The Structural Problem with Current Measurement
Frameworks like DORA metrics and the DX Research tooling built around developer experience were developed against the two-loop model. They measure deployment frequency, lead time for changes, change failure rate, mean time to recovery. Those are outer loop metrics. They do not directly measure the quality of middle loop work.
An engineer who accepts AI output uncritically, ships it quickly, and triggers a fast CI pipeline will score well on DORA metrics right up until the change failure rate spikes. The supervisory quality of middle loop work is largely invisible to current instrumentation.
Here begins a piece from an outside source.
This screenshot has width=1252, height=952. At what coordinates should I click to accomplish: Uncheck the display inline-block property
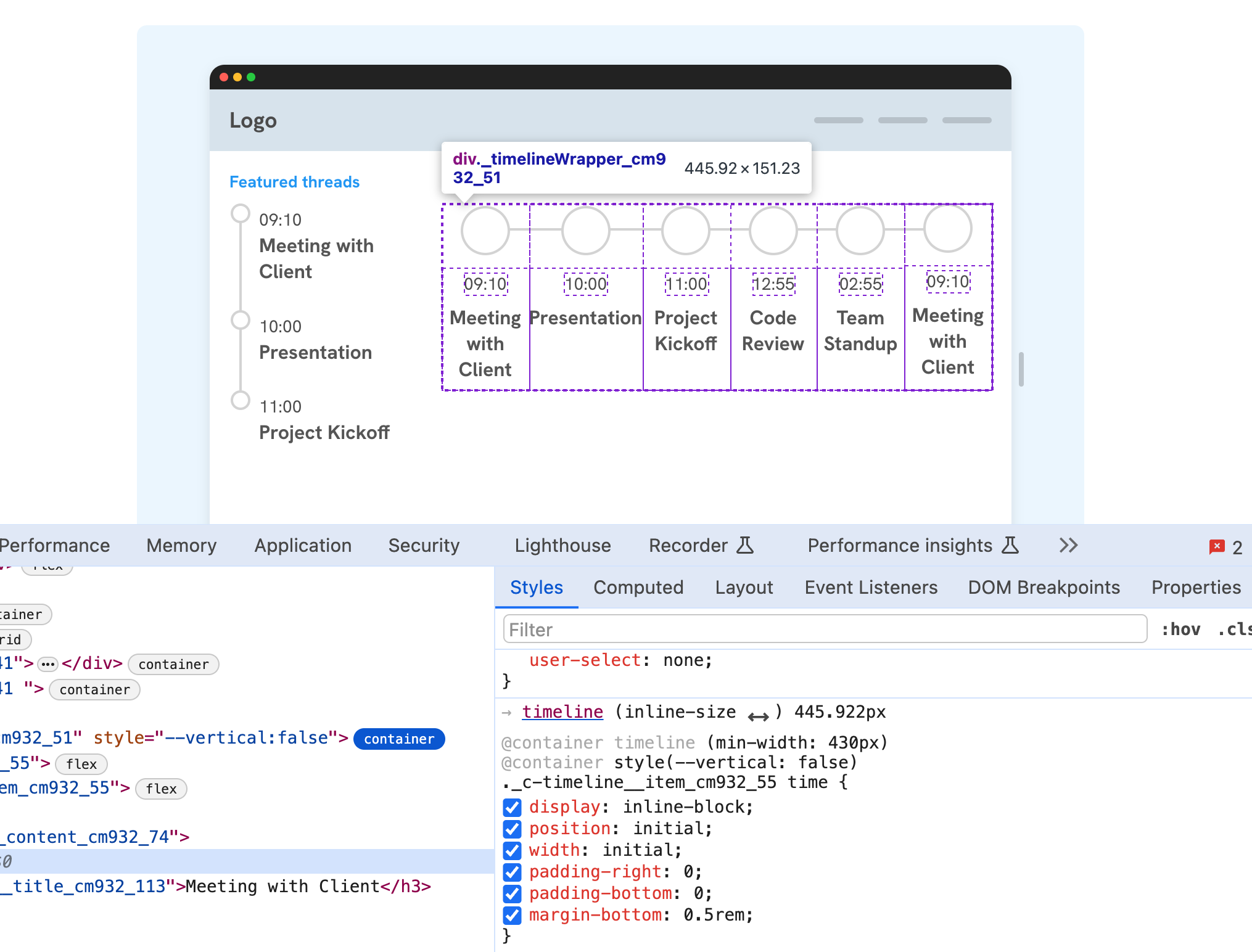pos(512,807)
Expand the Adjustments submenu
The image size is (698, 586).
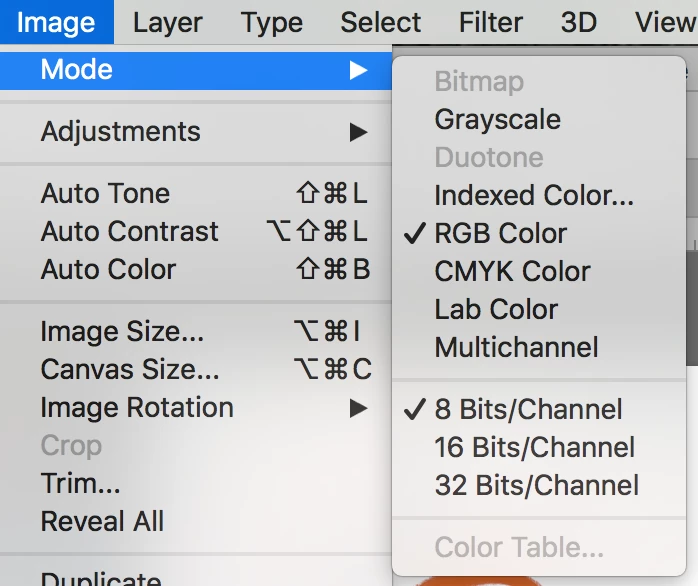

Vella’s research concluded in April 2025. Fowler notes that since then, model capabilities have improved substantially. SWE-bench resolution rates climbed from roughly 12% in early 2024 to above 40% by mid-2025. The inner loop is being absorbed faster than organizations are developing the supervisory practices to handle it. That is the specific risk the middle loop framing surfaces.
Where This Leads
The METR study from 2025 found roughly 20% average time savings from AI assistance, but with high variance. Some tasks improved substantially; others regressed. The regression cases are almost certainly where supervisory work failed: where the engineer did not catch that the AI had gone outside its competence boundary.
The middle loop is not going away. The productive response is to treat it as a first-class engineering discipline rather than an informal adjustment to existing practice. That means developing explicit criteria for evaluating AI output, building in deliberate inner loop practice to maintain the underlying knowledge that evaluation requires, and building measurement infrastructure that makes supervisory quality visible.
Fowler calls this shift traumatic, and that word is calibrated. The definition of competent engineering work is changing in a direction that most career development paths, most team structures, and most productivity measurement frameworks are not yet equipped to support. The middle loop has a name now. Naming it is the easy part.